Return the records from the first line through the line containing "The height and width of the screenshot is (422, 750).", and leave out the pictures.

Saved data entries

::::::

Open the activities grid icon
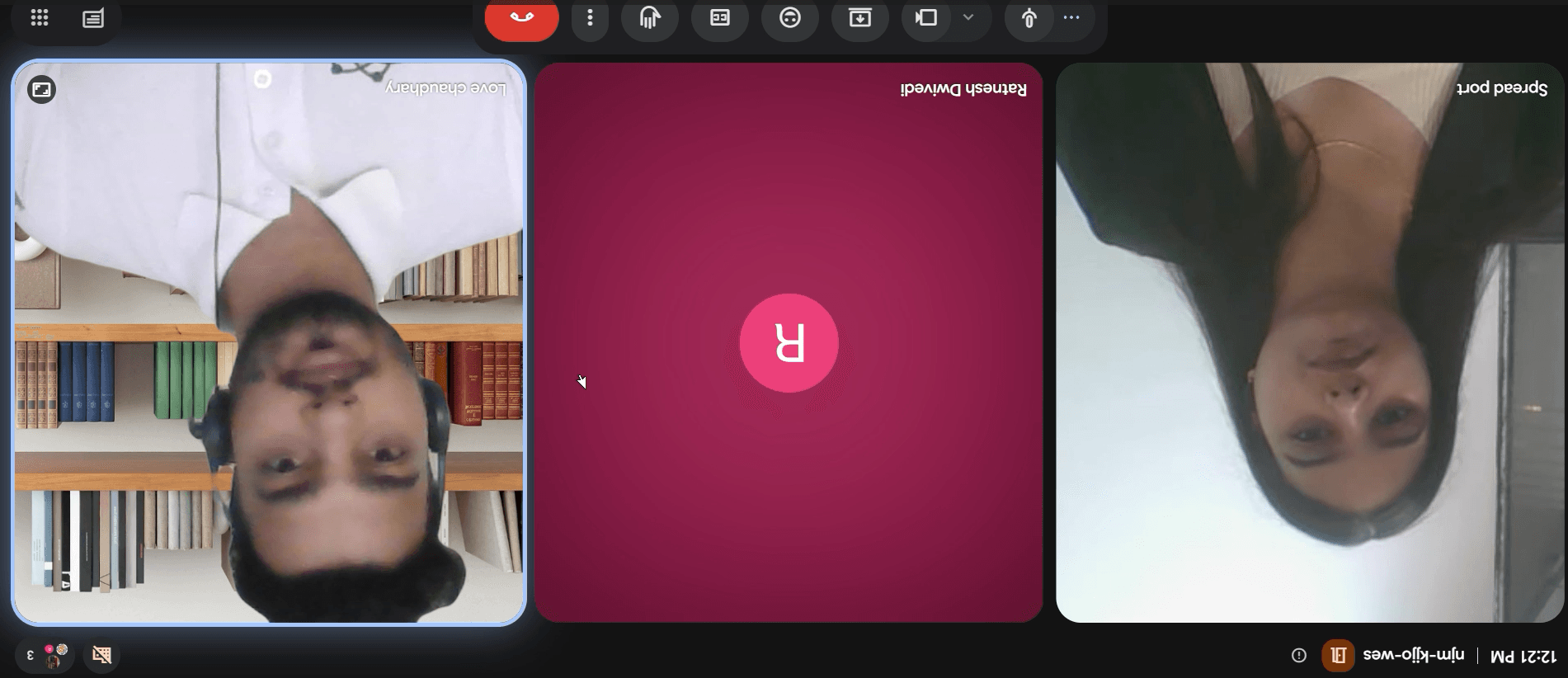This screenshot has height=678, width=1568. click(39, 18)
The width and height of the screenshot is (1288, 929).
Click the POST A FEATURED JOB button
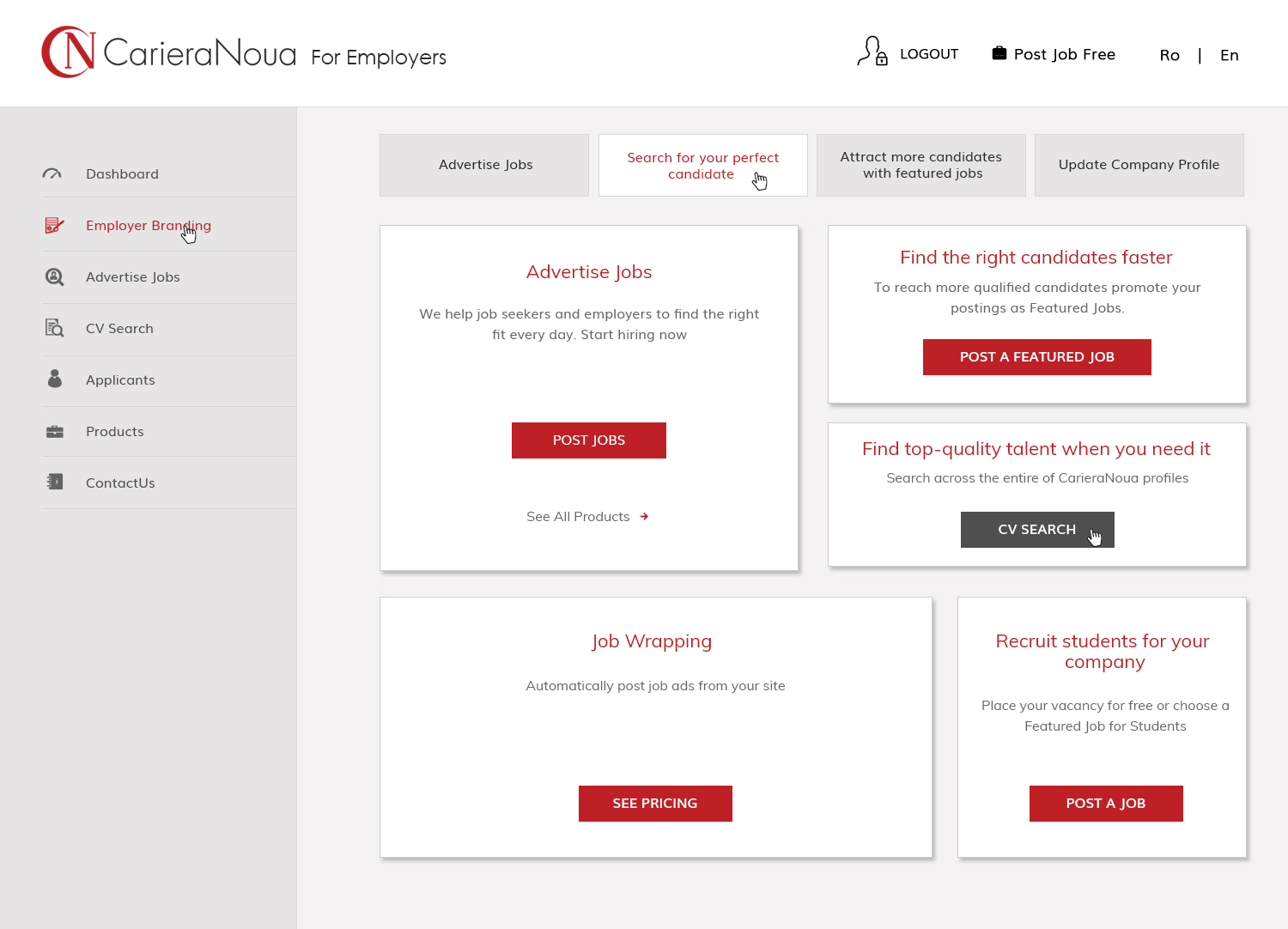click(x=1036, y=356)
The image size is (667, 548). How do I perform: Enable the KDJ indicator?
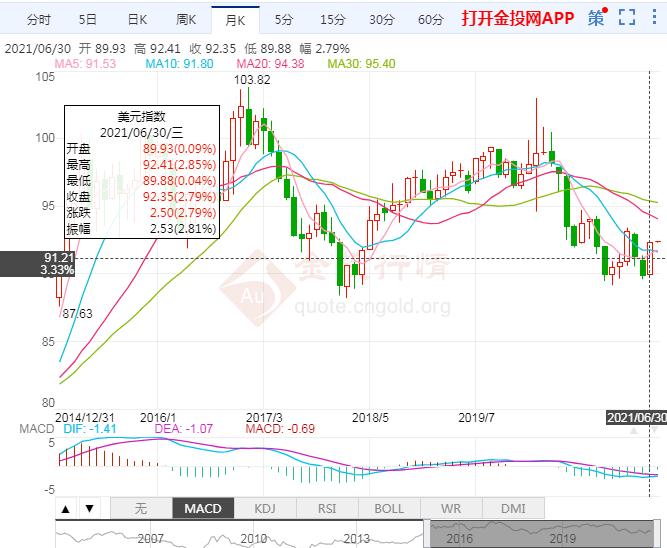pyautogui.click(x=264, y=508)
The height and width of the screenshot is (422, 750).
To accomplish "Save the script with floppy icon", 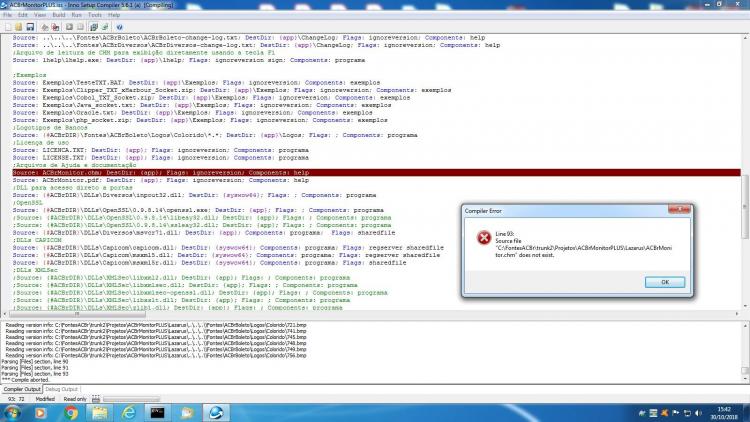I will pos(30,27).
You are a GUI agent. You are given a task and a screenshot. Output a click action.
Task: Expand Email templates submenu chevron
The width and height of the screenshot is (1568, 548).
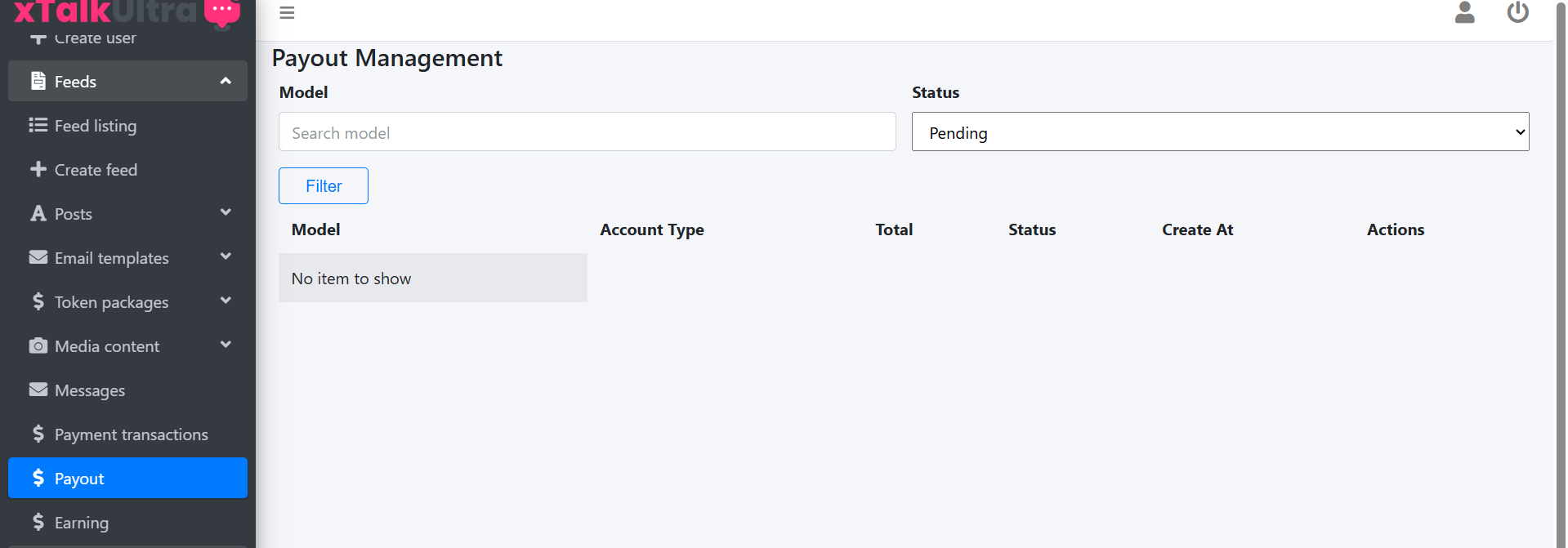click(x=226, y=257)
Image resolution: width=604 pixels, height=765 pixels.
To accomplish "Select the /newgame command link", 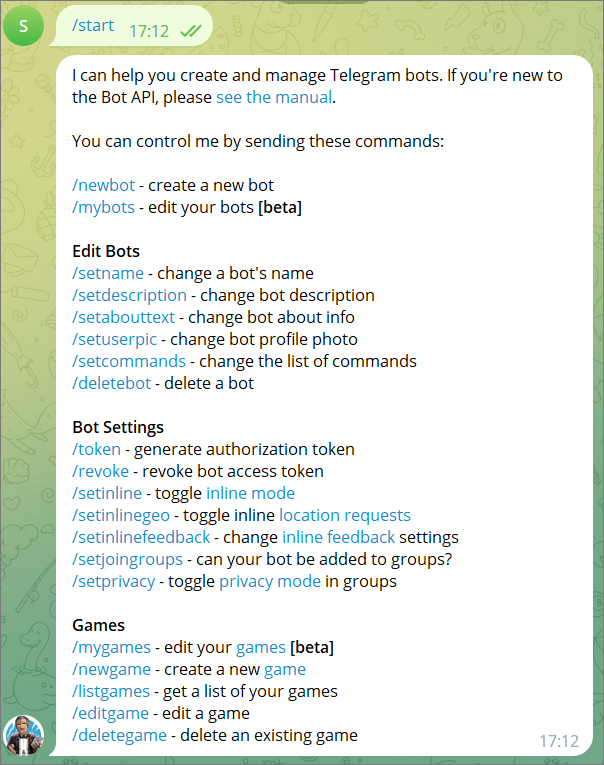I will coord(111,669).
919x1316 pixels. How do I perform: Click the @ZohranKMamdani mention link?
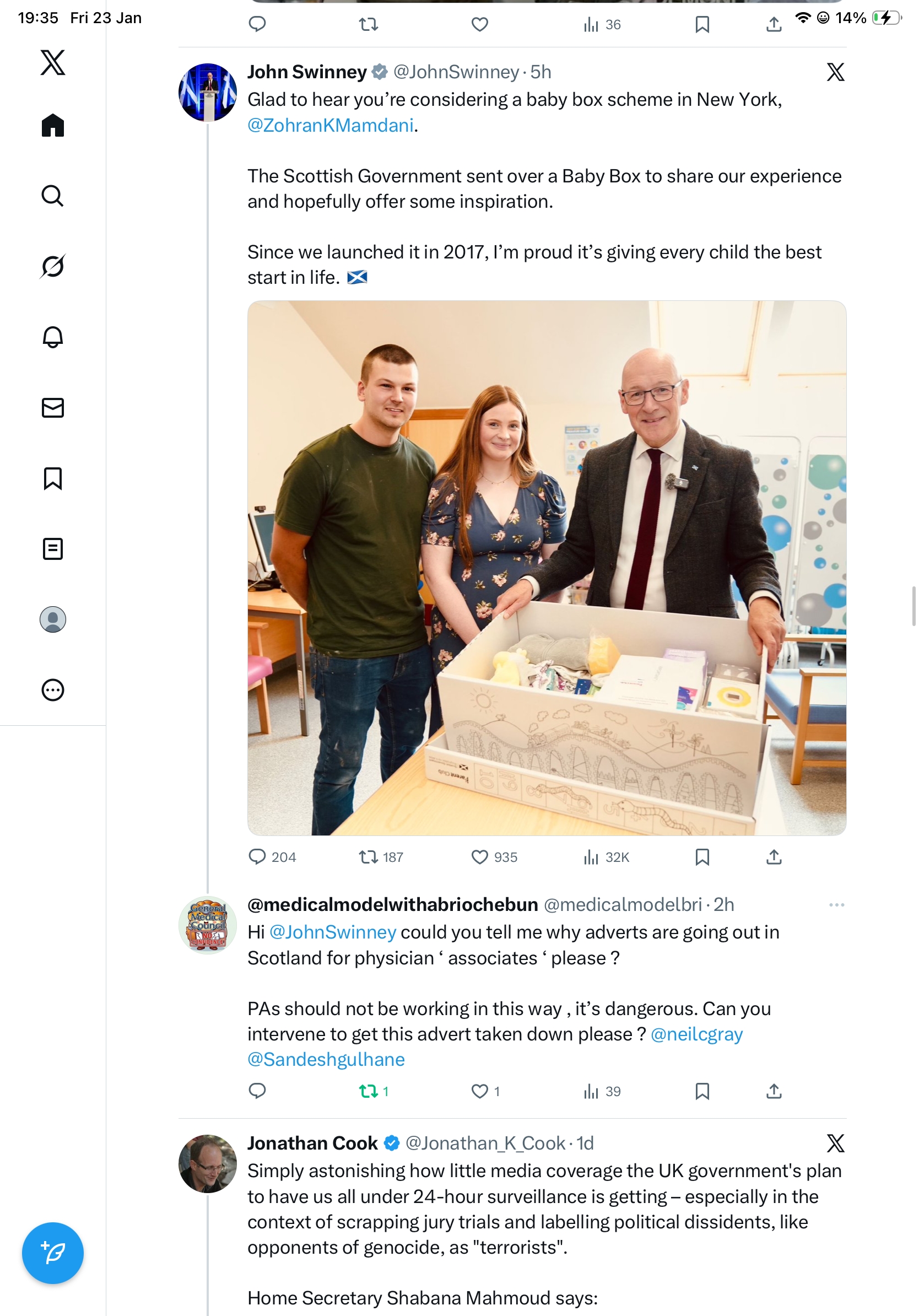click(x=331, y=125)
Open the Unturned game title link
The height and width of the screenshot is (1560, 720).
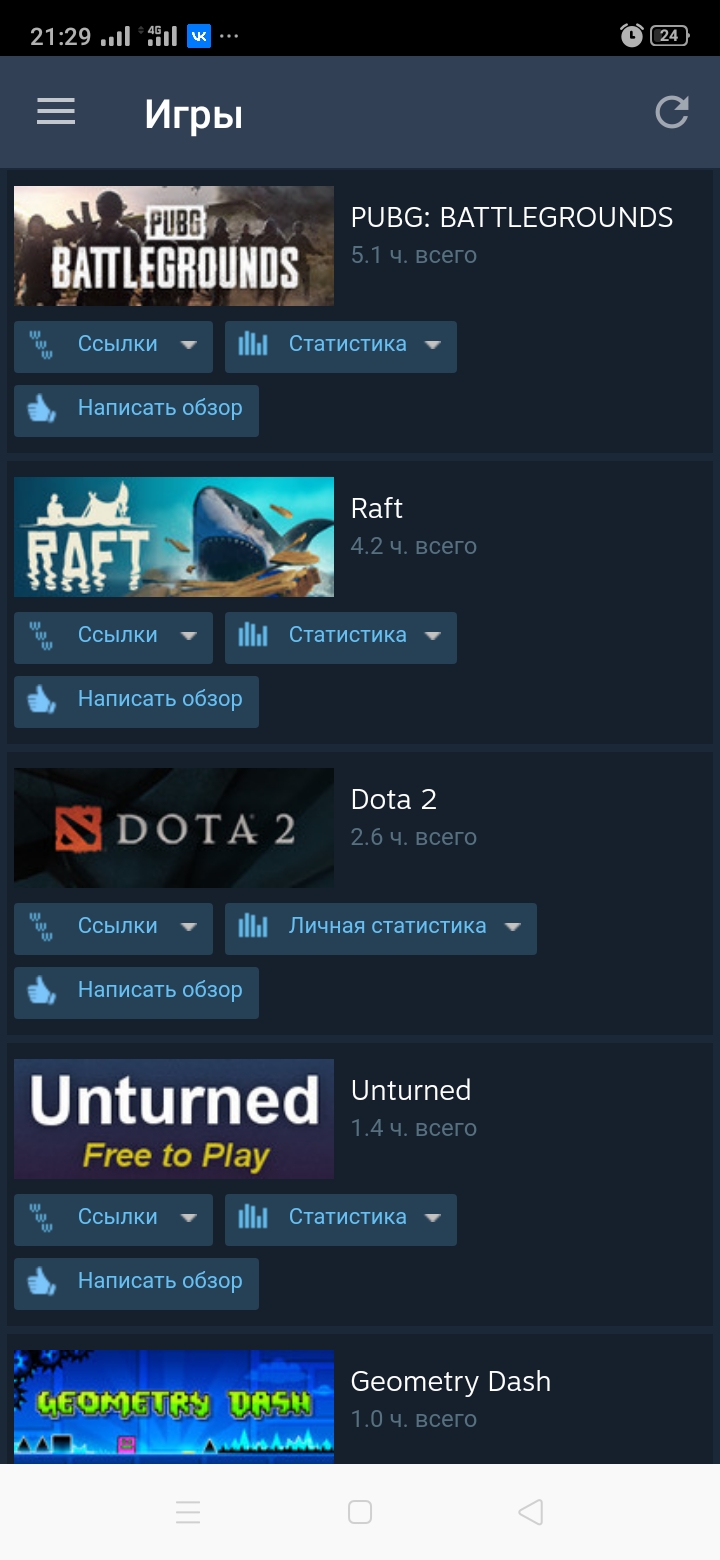click(411, 1090)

::::::

- [Response to the task]
Open the activities grid icon
This screenshot has height=678, width=1568. click(39, 18)
The width and height of the screenshot is (1288, 929).
Click the POST A FEATURED JOB button
click(x=1036, y=356)
The image size is (667, 548). How do I perform: Enable the KDJ indicator?
pyautogui.click(x=264, y=508)
The height and width of the screenshot is (422, 750).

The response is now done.